== DATA RECORDS ==

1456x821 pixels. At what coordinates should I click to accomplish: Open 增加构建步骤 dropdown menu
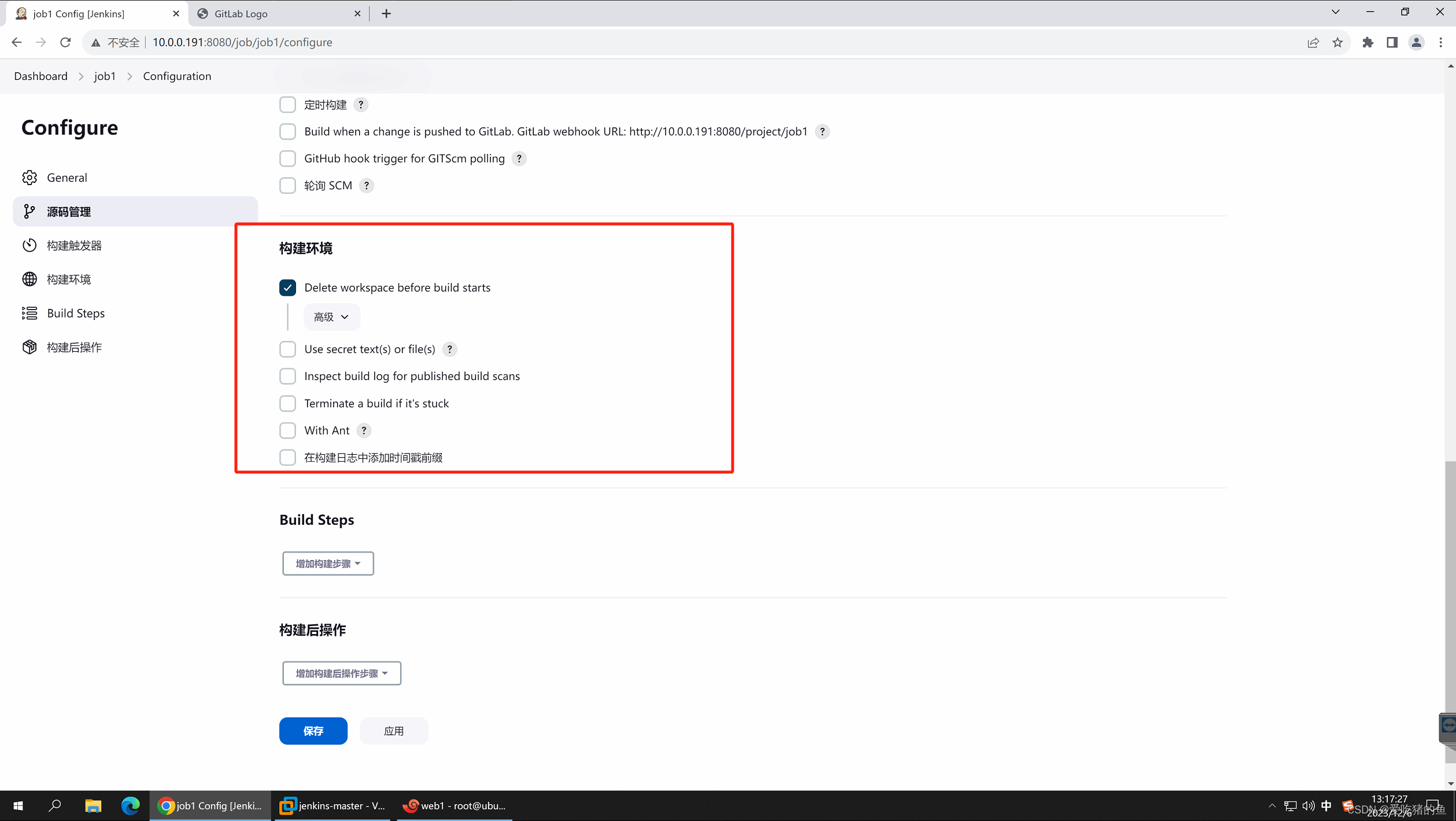(327, 563)
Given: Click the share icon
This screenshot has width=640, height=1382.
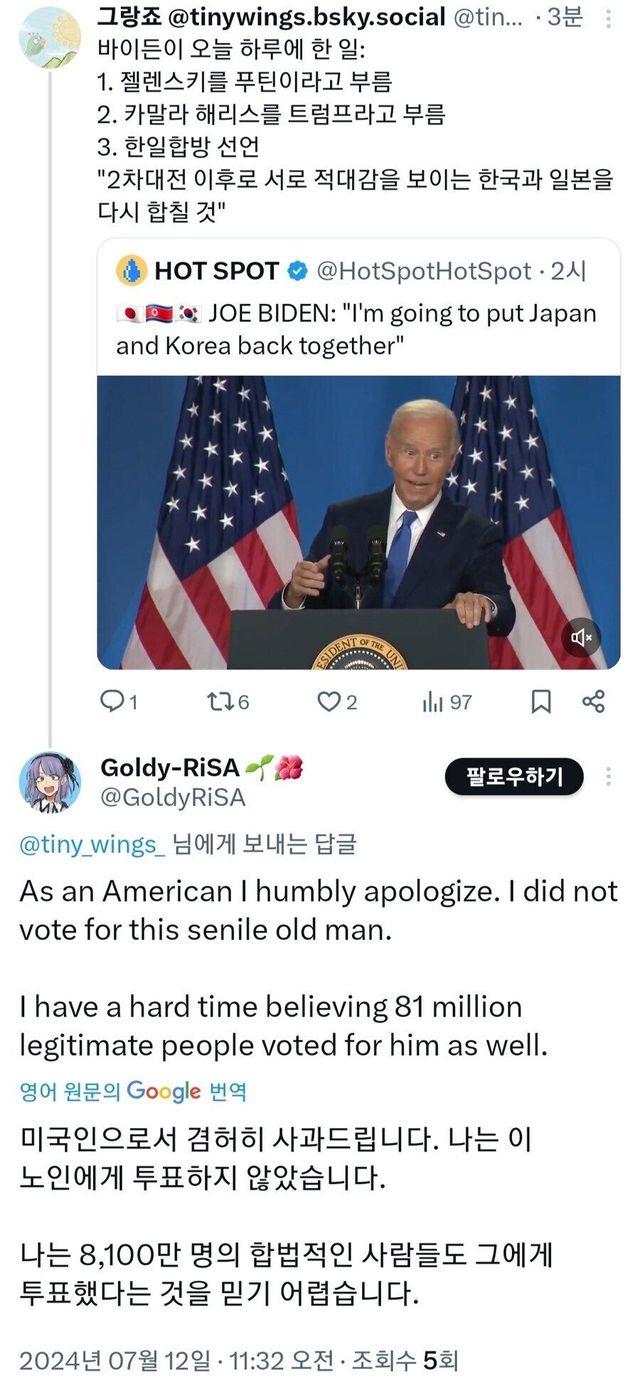Looking at the screenshot, I should tap(593, 702).
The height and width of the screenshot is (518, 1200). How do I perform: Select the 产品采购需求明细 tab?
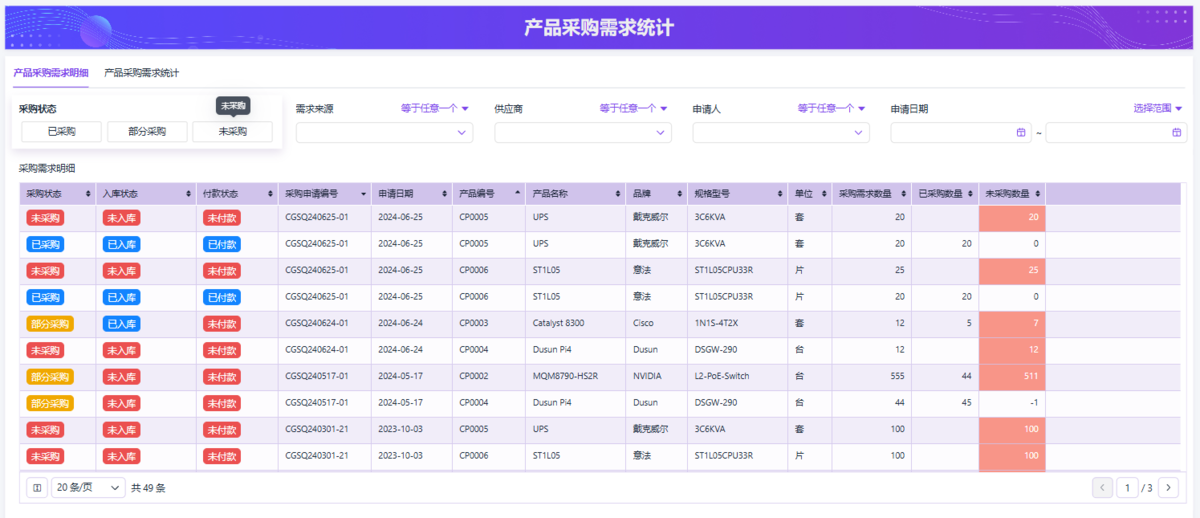(50, 73)
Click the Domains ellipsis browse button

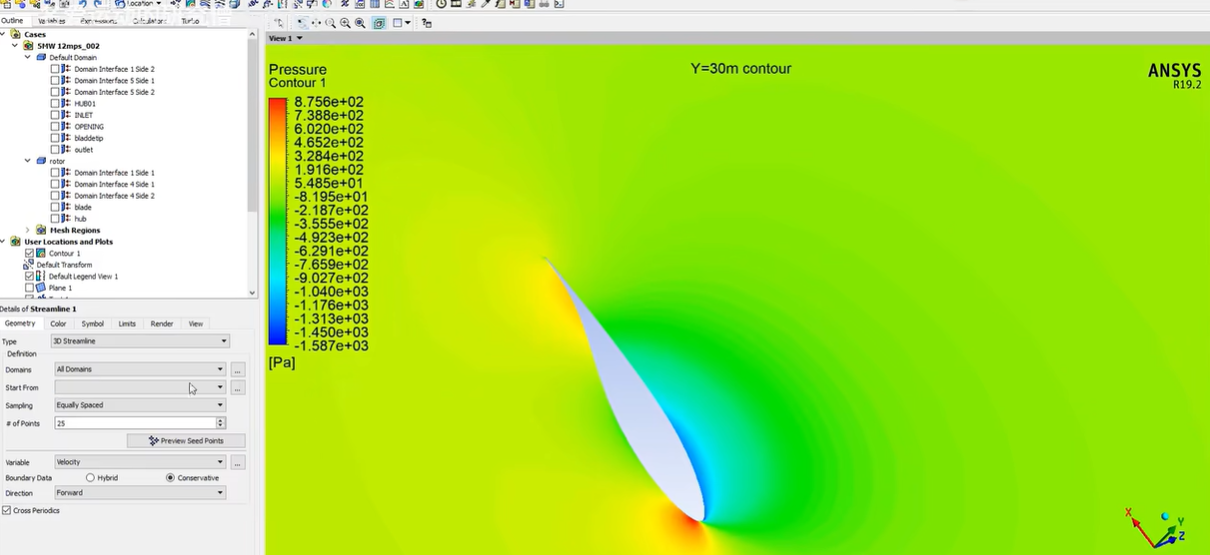(238, 370)
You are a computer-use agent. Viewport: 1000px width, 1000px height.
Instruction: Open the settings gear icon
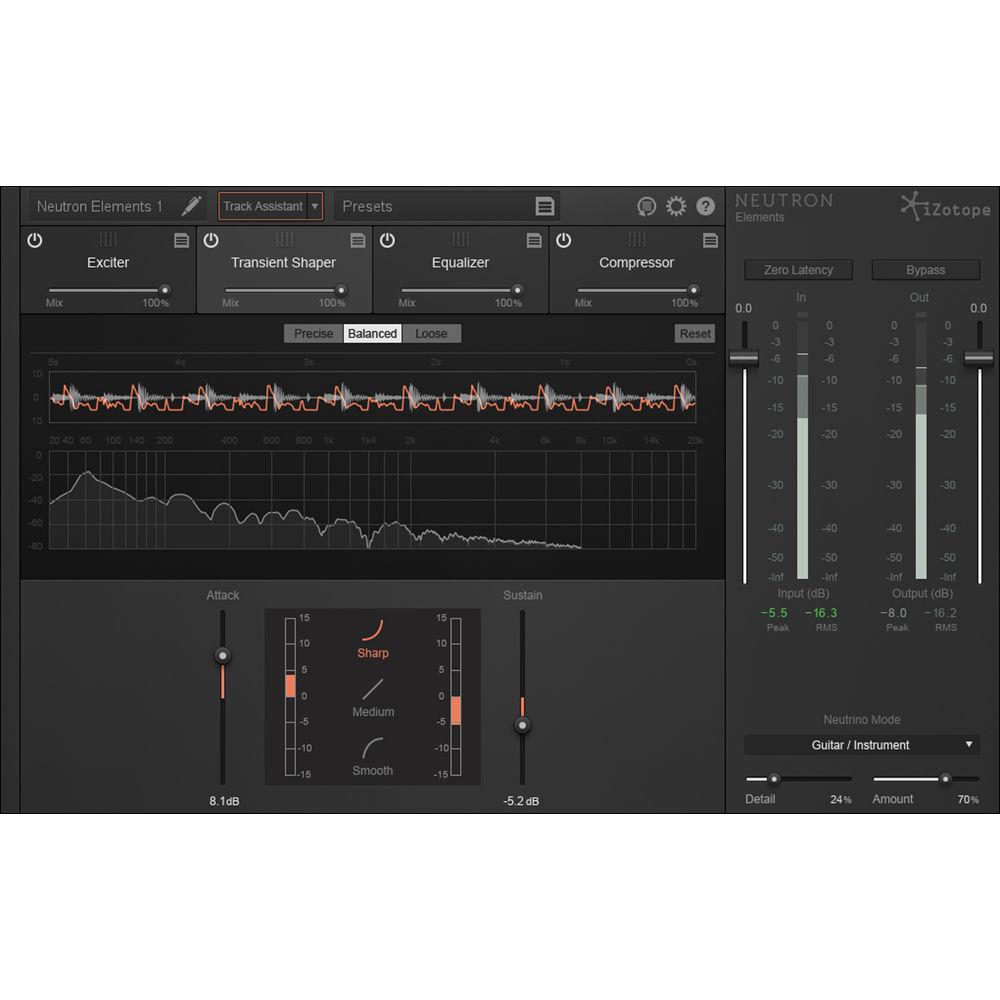(x=676, y=205)
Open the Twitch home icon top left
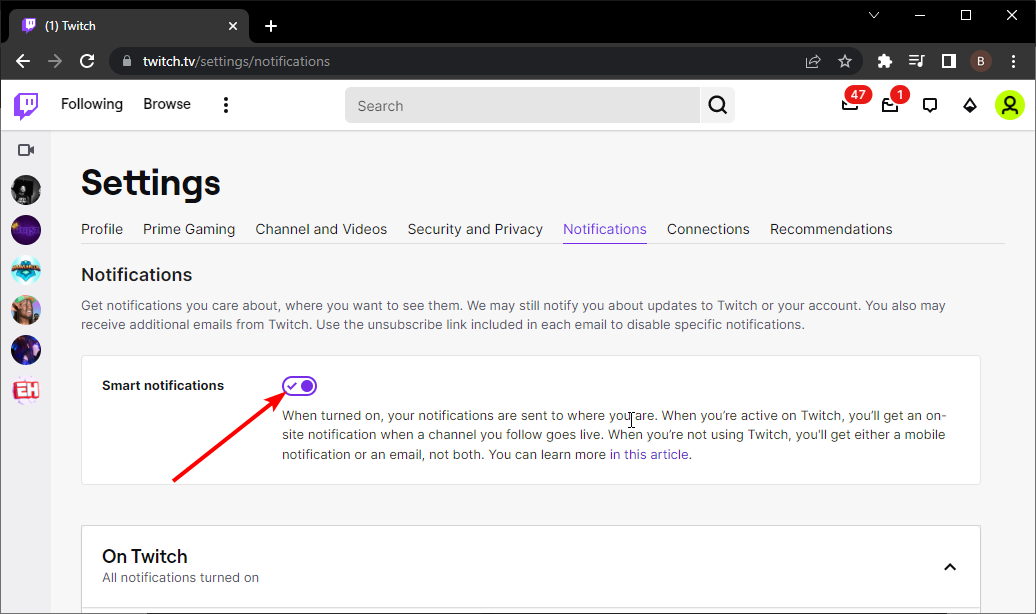 click(x=25, y=104)
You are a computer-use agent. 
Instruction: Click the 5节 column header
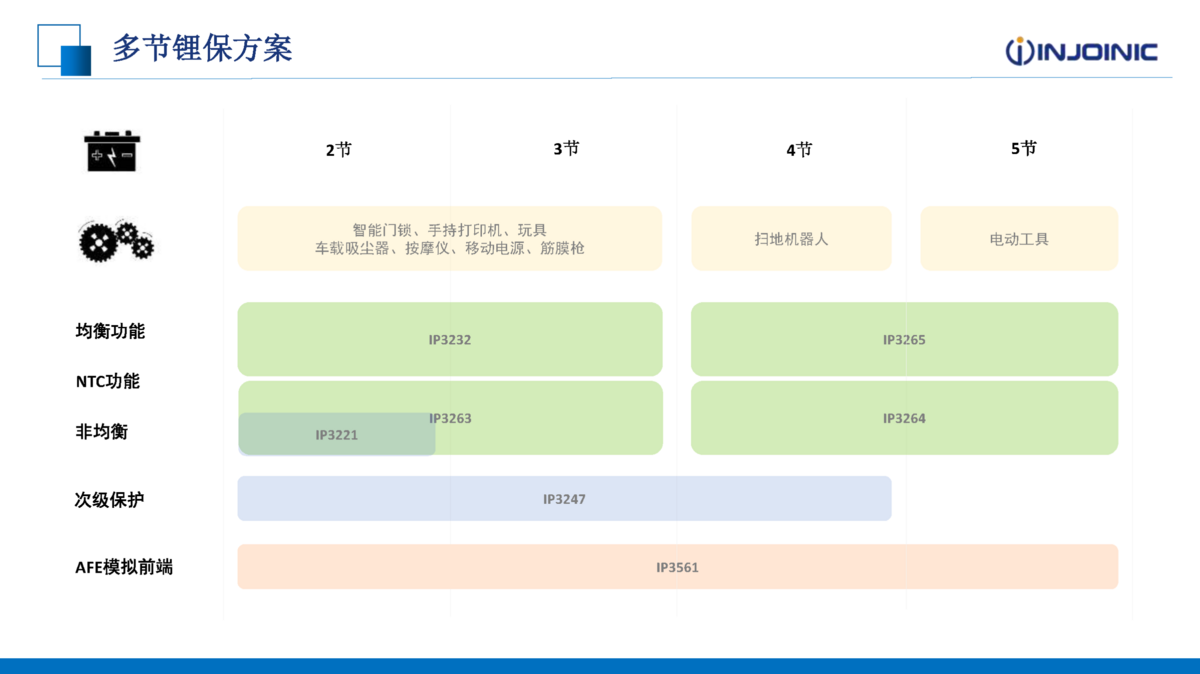click(1024, 149)
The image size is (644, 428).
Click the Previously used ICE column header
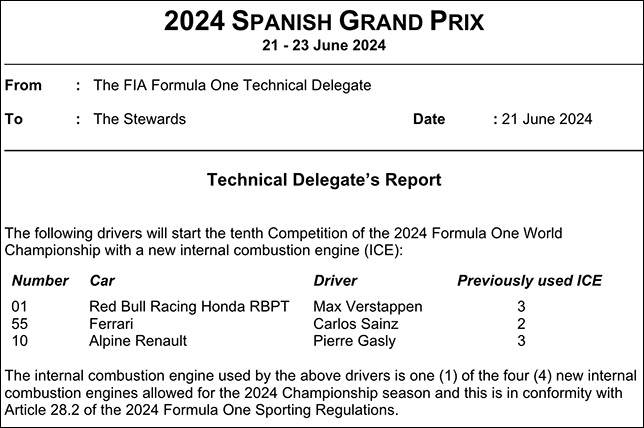point(529,281)
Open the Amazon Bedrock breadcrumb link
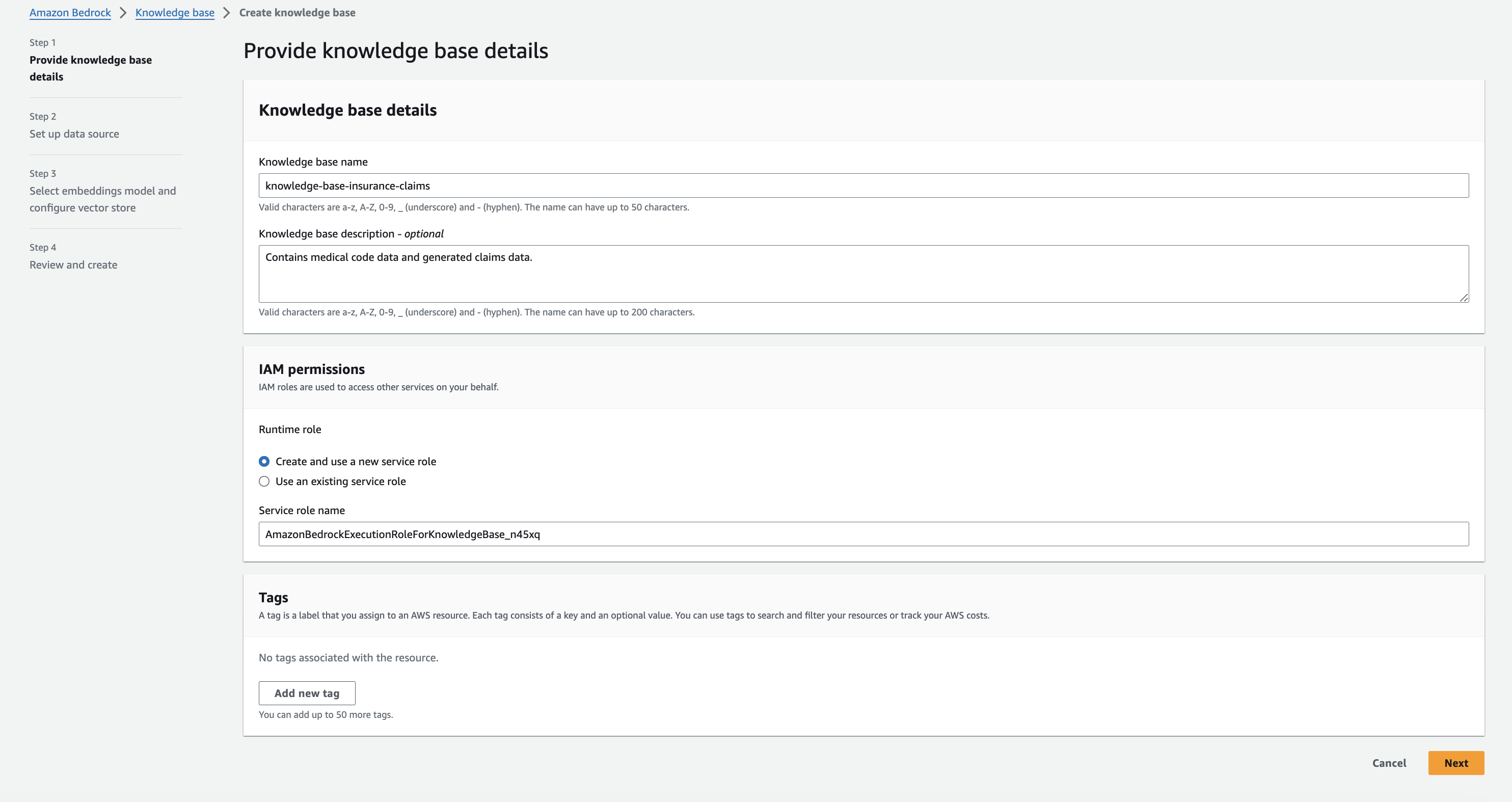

===

TO BE DONE:
Please recast every line of the records above as a Markdown table with the columns Row and Record line, numbering the rows and skipping blank lines. Omit the pictures.

OUTPUT OF THE TASK:
| Row | Record line |
|---|---|
| 1 | 1456x821 pixels. At what coordinates should I click to accomplish: Open 增加构建步骤 dropdown menu |
| 2 | (327, 563) |
| 3 | Given: Click the share icon |
| 4 | This screenshot has width=640, height=1382. |
| 5 | Looking at the screenshot, I should tap(593, 702). |
| 6 | The height and width of the screenshot is (518, 1200). How do I perform: Select the 产品采购需求明细 tab? |
| 7 | (50, 73) |
| 8 | Click the Domains ellipsis browse button |
| 9 | (238, 370) |
| 10 | You are a computer-use agent. Viewport: 1000px width, 1000px height. |
| 11 | Instruction: Open the settings gear icon |
| 12 | (x=676, y=205) |
| 13 | Open the Twitch home icon top left |
| 14 |  click(x=25, y=104) |
| 15 | You are a computer-use agent.  |
| 16 | Instruction: Click the 5节 column header |
| 17 | click(1024, 149) |
| 18 | The image size is (644, 428). |
| 19 | Click the Previously used ICE column header |
| 20 | point(529,281) |
| 21 | Open the Amazon Bedrock breadcrumb link |